September 30, 2016 / 5:26 AM / 2 years ago

China stocks firm ahead of holiday; Hong Kong follows Asian markets lower

* SSEC 0.1 pct, CSI300 0.3 pct, HSI -1.3 pct

* Caixin PMI offers fresh signs of nascent economic recovery

* China market may rebound after holiday on improving liquidity

SHANGHAI, Sept 30 (Reuters) - China stocks were firm on Friday, with sentiment aided by signs of a nascent economic recovery, the yuan’s imminent inclusion in the Special Drawing Rights (SDR) basket, and expectations that short-term liquidity will improve after China’s week-long National Day holiday.

But Hong Kong shares fell more than 1 percent, tracking weakness in most Asian markets and overnight losses on the Wall Street.

China’s blue-chip CSI300 index rose 0.3 percent, to 3,254.55 points by lunch break, while the Shanghai Composite Index gained 0.1 percent, to 3,002.81 points.

The Caixin/Markit PMI index rose to 50.1, showing China’s factory activity expanded in September as domestic and export orders picked up, adding to evidence that China’s economy is improving, albeit slowly.

“This suggests that the positive momentum seen in the activity and inflation data over the past few months will likely be sustained,” wrote Julia Wang, HSBC’s Greater China economist.

Wang expected growth to remain supported by fiscal expansion in the second half, while overall monetary policy would likely remain accommodative.

Although trading turnover remains thin ahead of the holiday, which will keep the market suspended all next week, some investors are betting on a post-holiday rebound because of forthcoming developments which are seen as positive.

The Chinese currency will officially enter the International Monetary Fund’s SDR reserve basket on Oct. 1, potentially easing fears of yuan depreciation, while China’s fresh crackdown on property speculation in second- and third-tier cities may direct some money back to the stock market, traders said.

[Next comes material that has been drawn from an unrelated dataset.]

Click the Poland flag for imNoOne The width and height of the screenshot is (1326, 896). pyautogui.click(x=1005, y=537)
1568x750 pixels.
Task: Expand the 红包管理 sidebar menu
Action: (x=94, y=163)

“Looking ahead, we believe several forces suppressing the stock market recently would be weakened after the holiday, and a rebound is possible,” JT Asset Management wrote.

“With the yuan’s SDR inclusion, depreciation pressure on the yuan would be reduced temporarily, thus greatly diminishing the distraction from currency market fluctuations.”

The asset manager added that with more curbs on home purchases, “the property market is expected to cool down, which is good for liquidity conditions in the stock market”.

Most sectors rose, with property and consumer stocks leading the gains.

In Hong Kong, the Hang Seng index dropped 1.3 percent, to 23,438.07 points, while the Hong Kong China Enterprises Index lost 1.2 percent, to 9,678.80.

Most sectors fell but energy stocks remained firm following the previous session’s surge on higher oil prices.